Depending on the context, several behaviors exist.

For a given table, if all other tables linked to it by foreign keys belong to the same table group or table groups processed by the E-Maj rollback operation, reverting the changes on all tables will safely preserve referential integrity.

For this first case (which is the most frequent), the table rollback is executed with a session_replication_role parameter set to ‘replica’. In this mode, no check on foreign keys is performed while updating the table.

On the other hand, if tables are linked to other tables that do not belong to the table groups processed by the rollback operation or that are not included in any table groups, then it is essential that referential integrity be checked.

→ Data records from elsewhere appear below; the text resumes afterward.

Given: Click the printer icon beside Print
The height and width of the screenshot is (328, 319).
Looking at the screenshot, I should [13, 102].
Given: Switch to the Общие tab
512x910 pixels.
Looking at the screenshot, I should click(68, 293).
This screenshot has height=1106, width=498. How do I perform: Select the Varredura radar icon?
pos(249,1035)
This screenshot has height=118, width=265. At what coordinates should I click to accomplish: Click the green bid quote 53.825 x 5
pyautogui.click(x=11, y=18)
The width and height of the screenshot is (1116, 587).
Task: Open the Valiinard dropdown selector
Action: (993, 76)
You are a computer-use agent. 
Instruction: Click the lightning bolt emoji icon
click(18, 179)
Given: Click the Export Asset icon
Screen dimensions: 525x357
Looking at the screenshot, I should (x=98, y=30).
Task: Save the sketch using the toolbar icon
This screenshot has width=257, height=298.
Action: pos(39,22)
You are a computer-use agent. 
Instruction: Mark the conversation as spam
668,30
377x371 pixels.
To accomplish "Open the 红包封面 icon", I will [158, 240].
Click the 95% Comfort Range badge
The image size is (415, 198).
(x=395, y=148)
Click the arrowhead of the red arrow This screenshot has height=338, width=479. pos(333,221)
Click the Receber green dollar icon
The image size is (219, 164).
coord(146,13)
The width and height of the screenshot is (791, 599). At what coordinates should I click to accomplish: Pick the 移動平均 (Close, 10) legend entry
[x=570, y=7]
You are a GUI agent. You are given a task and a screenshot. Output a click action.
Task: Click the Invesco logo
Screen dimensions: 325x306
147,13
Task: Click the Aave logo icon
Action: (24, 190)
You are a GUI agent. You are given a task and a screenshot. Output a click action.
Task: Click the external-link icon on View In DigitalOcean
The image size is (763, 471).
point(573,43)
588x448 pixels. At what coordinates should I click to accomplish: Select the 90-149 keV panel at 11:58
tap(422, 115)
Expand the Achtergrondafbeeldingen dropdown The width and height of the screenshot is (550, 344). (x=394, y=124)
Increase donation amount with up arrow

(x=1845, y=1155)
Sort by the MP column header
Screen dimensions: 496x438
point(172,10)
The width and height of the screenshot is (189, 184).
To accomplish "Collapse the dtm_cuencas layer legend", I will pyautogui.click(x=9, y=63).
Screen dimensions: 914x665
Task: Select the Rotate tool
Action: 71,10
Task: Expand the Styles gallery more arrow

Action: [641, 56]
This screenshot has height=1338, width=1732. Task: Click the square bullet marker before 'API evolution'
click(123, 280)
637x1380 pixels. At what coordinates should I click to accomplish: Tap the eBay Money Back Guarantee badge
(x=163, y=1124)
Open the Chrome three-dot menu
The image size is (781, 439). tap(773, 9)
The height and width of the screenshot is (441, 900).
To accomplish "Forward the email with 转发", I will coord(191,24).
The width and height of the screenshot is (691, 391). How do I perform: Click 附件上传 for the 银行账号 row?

In this second case, checking referential integrity is performed:

  • Either by deferring the checks to the end of the transaction with a SET CONSTRAINTS ... DEFERRED statement executed if the key is declared DEFERRABLE INITIALLY IMMEDIATE.

  • Or by dropping the foreign key before rolling back the table and recreating it afterward.

The first option is chosen if the foreign key is declared DEFERRABLE and does not have an ON DELETE or ON UPDATE clause.

A foreign key defined on a partitioned table is only supported by E-Maj rollback operations if:

  • All tables/partitions linked by the foreign key belong to the same table groups to process.

  • The foreign key is of type DEFERRABLE.

  • The foreign key does not have an ON DELETE or ON UPDATE clause.


Other Integrity Constraints

Tables may have other integrity constraints: NOT NULL, CHECK, UNIQUE, and EXCLUDE. However, these constraints only concern the content of the table that holds them, without any link to other tables.

During an E-Maj rollback, these constraints are verified by PostgreSQL immediately at data change or at the transaction end for UNIQUE or EXCLUDE constraints that are defined as DEFERRED. Considering the way elementary tables are rolled back, no specific action is performed to support these constraints, and no integrity violation should occur if all these integrity constraints already existed when the rollback target mark was set.


Application Triggers Management

Triggers belonging to tables to roll back that are not E-Maj triggers are temporarily disabled during the operation. However, this default behavior can be adjusted when assigning a table to a table group or importing a table group configuration, by defining a trigger as “not to be disabled at rollback time”.

The technical way to disable or not disable the application triggers depends on the session_replication_role parameter value set for each table to roll back.

If session_replication_role equals ‘replica’, then the enabled triggers at the E-Maj rollback start are not called. If a trigger is declared as “not to be disabled”, it is temporarily changed into an ALWAYS trigger during the operation.

If session_replication_role keeps its default value, enabled triggers to neutralize are just temporarily disabled during the operation.

In a declarative partitioning context, it is possible to create a trigger on a partitioned table. As a result, each partition of the table inherits the trigger. There is no practical issue with this in E-Maj rollbacks.